● Page extract:
:::
Jon Lax: Very costly and has a short half-life in terms of editorial. He said thank you very much and we said you’re welcome and he paid his bill he Ill let you know what is next or the next steps. We just waited and we waited and waited and months went by and there was still nothing coming out of the Obvious Corporation. Ev had kind of gone quiet, he had gone dark and I think in around June of 2012, Jeff Teehan, my partner at the time got a direct message which is how Ev communicates primarily and said I know what we’re doing let’s talk. Jeff and I flew out to San Francisco.
Rich Ziade: Heavy.
Jon Lax: Yeah it was very cryptic, so we were summoned, I feel like we were summoned I don’t know if that’s the way he would tell the story.
Paul Ford: He’s like IBM those guys and I want to just get them in a room for a meeting and you’re are like we were summoned.
Jon Lax: His version was probably like I sent them a DM what is the big deal. I think from our standpoint it was a big deal. Jeff and I flew out to San Francisco and he presented a deck that he had, a keynote that he had where he had laid out Medium and honestly as I watch even to this day the things that he’s doing all of those ideas were pretty much present in that initial deck that he showed us. He is sort of executing primarily against that playbook that he showed us and even though there had been twists and turns along the way for me I can draw a straight line back to some of those ideas. Through July to December we embedded a team of five designers and an engineer, a front-end engineer into the team of Medium which at the time I think was only about 12 people so we were like only for five of the 12 people.
:::
● What the task requires: Pick up the interview about Medium's early design work after its last line and keep it going. The material that comes next isn't needed for anything here.
:::
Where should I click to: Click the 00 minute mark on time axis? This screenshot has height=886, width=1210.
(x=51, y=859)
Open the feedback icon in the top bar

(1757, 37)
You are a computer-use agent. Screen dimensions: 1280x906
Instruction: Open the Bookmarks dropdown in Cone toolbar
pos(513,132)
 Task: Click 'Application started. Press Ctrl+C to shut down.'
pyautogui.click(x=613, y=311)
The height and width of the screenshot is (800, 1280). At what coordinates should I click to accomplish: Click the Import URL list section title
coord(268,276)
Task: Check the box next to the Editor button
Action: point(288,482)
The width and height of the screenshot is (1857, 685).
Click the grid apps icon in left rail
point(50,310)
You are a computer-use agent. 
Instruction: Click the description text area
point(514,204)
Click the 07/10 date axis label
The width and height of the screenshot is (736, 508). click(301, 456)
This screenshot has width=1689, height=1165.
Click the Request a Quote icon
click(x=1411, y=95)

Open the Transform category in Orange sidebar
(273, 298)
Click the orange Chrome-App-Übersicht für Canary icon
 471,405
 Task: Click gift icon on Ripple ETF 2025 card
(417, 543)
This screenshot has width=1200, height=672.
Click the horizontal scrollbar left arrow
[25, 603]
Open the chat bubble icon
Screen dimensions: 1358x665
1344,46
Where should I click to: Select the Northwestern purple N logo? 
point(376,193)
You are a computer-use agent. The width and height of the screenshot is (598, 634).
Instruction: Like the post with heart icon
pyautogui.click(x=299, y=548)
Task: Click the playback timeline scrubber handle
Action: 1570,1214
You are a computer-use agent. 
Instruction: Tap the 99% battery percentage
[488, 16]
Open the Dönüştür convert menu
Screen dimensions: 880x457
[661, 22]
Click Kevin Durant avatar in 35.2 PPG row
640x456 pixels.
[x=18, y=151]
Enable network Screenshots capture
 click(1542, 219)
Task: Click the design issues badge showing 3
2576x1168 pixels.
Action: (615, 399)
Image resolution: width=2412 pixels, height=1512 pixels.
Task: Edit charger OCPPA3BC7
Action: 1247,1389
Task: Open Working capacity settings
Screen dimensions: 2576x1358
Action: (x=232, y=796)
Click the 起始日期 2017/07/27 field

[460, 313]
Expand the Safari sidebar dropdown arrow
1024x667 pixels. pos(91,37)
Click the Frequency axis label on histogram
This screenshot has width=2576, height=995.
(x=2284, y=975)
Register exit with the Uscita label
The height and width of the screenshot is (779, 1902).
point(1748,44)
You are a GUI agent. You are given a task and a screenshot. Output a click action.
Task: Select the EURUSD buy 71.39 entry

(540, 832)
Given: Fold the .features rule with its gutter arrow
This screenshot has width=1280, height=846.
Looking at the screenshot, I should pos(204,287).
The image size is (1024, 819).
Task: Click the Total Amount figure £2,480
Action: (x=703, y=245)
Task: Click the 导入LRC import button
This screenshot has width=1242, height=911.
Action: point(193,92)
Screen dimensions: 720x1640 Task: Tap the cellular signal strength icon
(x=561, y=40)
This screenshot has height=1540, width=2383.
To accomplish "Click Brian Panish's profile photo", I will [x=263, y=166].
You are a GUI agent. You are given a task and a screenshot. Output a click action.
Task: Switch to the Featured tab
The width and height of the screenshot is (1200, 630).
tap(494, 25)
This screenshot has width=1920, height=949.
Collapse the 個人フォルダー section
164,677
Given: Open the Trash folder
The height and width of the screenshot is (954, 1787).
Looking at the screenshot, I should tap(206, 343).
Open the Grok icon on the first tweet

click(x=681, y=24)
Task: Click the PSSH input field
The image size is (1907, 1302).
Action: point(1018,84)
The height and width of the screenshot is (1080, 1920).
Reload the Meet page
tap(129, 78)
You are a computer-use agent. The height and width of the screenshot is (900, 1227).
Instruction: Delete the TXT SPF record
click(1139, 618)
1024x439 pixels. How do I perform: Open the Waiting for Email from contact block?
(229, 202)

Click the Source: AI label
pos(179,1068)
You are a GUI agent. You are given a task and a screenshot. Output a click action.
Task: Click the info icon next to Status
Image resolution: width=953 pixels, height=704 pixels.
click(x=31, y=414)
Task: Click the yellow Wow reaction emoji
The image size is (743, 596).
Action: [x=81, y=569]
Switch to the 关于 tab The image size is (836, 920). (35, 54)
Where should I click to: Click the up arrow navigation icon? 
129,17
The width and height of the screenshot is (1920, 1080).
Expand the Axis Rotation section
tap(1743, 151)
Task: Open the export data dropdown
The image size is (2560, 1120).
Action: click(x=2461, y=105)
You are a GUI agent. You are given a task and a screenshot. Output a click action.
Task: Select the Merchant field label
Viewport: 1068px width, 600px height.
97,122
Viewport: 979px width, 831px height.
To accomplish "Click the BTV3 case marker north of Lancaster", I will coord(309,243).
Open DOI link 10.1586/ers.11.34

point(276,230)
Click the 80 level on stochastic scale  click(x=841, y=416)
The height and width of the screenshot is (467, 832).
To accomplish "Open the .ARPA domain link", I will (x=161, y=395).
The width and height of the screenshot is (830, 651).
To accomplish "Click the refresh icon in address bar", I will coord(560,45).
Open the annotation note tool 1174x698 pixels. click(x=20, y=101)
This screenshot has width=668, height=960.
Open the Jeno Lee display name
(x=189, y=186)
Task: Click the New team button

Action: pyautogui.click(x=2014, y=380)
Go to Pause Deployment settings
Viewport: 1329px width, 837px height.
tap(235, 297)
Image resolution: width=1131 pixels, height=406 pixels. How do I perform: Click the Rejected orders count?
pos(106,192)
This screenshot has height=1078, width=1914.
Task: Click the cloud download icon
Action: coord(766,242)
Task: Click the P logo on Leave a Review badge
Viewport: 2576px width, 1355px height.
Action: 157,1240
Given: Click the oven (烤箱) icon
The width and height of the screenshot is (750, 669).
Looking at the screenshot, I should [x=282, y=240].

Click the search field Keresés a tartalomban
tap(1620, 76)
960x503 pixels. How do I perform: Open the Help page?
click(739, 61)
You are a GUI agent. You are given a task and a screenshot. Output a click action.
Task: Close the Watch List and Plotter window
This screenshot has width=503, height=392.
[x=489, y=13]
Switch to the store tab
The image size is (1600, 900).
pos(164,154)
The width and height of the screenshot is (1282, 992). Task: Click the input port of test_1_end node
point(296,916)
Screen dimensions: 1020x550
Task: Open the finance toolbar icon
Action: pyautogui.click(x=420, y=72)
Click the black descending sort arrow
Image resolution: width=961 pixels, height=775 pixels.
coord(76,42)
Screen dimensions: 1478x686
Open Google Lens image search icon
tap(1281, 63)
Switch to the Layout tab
:::
● Result of the exercise:
Paul Ford: Were you down in San Francisco at that point?
Jon Lax: I was down in the in the beginning and then I had to return to run the business at Teehan and Lax and Jeff and the other designers basically were two weeks on two weeks off in San Francisco in a hotel. It was not an awesome existence for them I think for six months. It was pretty grueling on their lives. I think that they launched Medium in September the first version that went public was in September.
Paul Ford: What was the typical design process where you in Photoshop or were you just editing stuff?
Jon Lax: A lot of Photoshop, worked very closely with engineers they would code it up we did builds every night. We were playing with a version of it every day, we were writing inside of it, we were dog footing it effectively which is the standard way you build product in the valley. You build something and then you use it yourself for a while.
Paul Ford: Did you feel prepared than when Facebook called you knew what you were getting into?
Jon Lax: Medium really for us kicked off a pretty big workload in the valley and so we worked with Google we ended up prior to actually going there. By the time I got to Facebook we had a few other both what I’m going to call large scare startup, like Google and Facebook type things.
Rich Ziade: Start ups.
Paul Ford: Little things.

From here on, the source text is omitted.